Zum Frühjahrsbeginn ist Baden-Württemberg nicht wärmeverwöhnt: Kein Bundesland hat im vergangenen Monat weniger Sonnenstunden gehabt. Auch die Landwirte leiden unter dem hartnäckigen Winter.

Stuttgart - Endlich stimmt der subjektive Eindruck einmal mit den Fakten überein: Man bibbert, und seit einer gefühlten Ewigkeit liegt morgens Schnee auf der Wiese. „Tatsächlich war dieser März einer der kältesten überhaupt“, sagt Dorothea Paetzold vom Deutschen Wetterdienst (DWD) in Offenbach. Er gehörte bundesweit zu den sechs kältesten Märzmonaten seit Messbeginn 1881. Für das eher sonnenverwöhnte Baden-Württemberg kam erschwerend hinzu, dass es im vergangenen Monat in Sachen Sonnenschein Schlusslicht im bundesdeutschen Vergleich war: Mit nur 113 Stunden erreichten die Sonnenstrahlen im Land nicht einmal den Durchschnittswert von 117 Stunden.

 

Schuld an den eisigen Temperaturen sei ein Skandinavienhoch, sagt Paetzold. In diesem Hochdruckgebiet drehe sich die Luft im Uhrzeigersinn über Skandinavien. Dadurch bekomme man hierzulande den kalten Nordostwind ab. Und weil ein Hochdruckgebiet eher zäh und beständig sei, dauere die Kälte nun auch schon eine Weile – so lange, bis das nächste Tiefdruckgebiet die Kaltluft wegpuste.
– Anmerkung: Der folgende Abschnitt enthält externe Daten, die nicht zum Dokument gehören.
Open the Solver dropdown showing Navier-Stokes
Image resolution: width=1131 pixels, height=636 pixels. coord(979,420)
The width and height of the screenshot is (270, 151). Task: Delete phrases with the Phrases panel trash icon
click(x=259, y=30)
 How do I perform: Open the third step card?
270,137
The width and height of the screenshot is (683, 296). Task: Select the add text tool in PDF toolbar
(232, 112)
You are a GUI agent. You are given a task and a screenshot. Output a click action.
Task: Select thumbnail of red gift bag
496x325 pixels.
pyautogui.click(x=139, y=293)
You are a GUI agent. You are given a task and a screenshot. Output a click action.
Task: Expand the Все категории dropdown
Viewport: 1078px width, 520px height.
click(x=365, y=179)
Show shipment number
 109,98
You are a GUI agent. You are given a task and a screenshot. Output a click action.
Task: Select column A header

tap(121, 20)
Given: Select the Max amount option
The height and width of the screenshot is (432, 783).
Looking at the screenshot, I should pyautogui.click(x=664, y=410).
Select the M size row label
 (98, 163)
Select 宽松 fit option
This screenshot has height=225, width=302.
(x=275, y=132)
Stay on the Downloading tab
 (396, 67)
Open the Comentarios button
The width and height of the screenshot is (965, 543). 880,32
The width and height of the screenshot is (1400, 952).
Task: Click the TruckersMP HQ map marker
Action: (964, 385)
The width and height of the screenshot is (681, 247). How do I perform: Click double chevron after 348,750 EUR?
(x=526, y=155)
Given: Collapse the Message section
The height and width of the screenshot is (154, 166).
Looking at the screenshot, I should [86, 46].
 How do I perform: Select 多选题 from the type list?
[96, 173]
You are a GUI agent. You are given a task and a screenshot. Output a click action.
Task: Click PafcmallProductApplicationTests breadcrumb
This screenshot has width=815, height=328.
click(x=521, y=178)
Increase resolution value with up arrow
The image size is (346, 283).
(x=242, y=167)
Wissenschaftler sprechen vom „Lake-Effekt“

Den späten und heftigen Wintereinbruch mit wenigen Sonnenstunden und viel Schnee kann man klimatisch auch mit dem sogenannten Lake-Effekt erklären, wie von Lars Fischer im Internetauftritt der Zeitschrift „Spektrum der Wissenschaft“ beschrieben. Beim „Lake-Effekt“ streicht kalte Luft über relativ warme, offene Wasserflächen und nimmt dabei große Mengen an Feuchtigkeit auf. Je größer der Weg über das offene Wasser, desto feuchter wird die Luft – je länger also die zurückgelegte Strecke, desto mehr Niederschlag kann der „Lake-Effekt“ erzeugen. Allerdings funktioniert dies nur, wenn die Luft über dem Erdboden besonders kalt ist. Die warme Seeluft kann schneller in größere Höhen aufsteigen, und dabei entstehen hohe Quellwolken. In diesen kühlt sich die Luft ab, der Wasserdampf kondensiert aus und schneit zu Boden – dies kann tagelang dauern.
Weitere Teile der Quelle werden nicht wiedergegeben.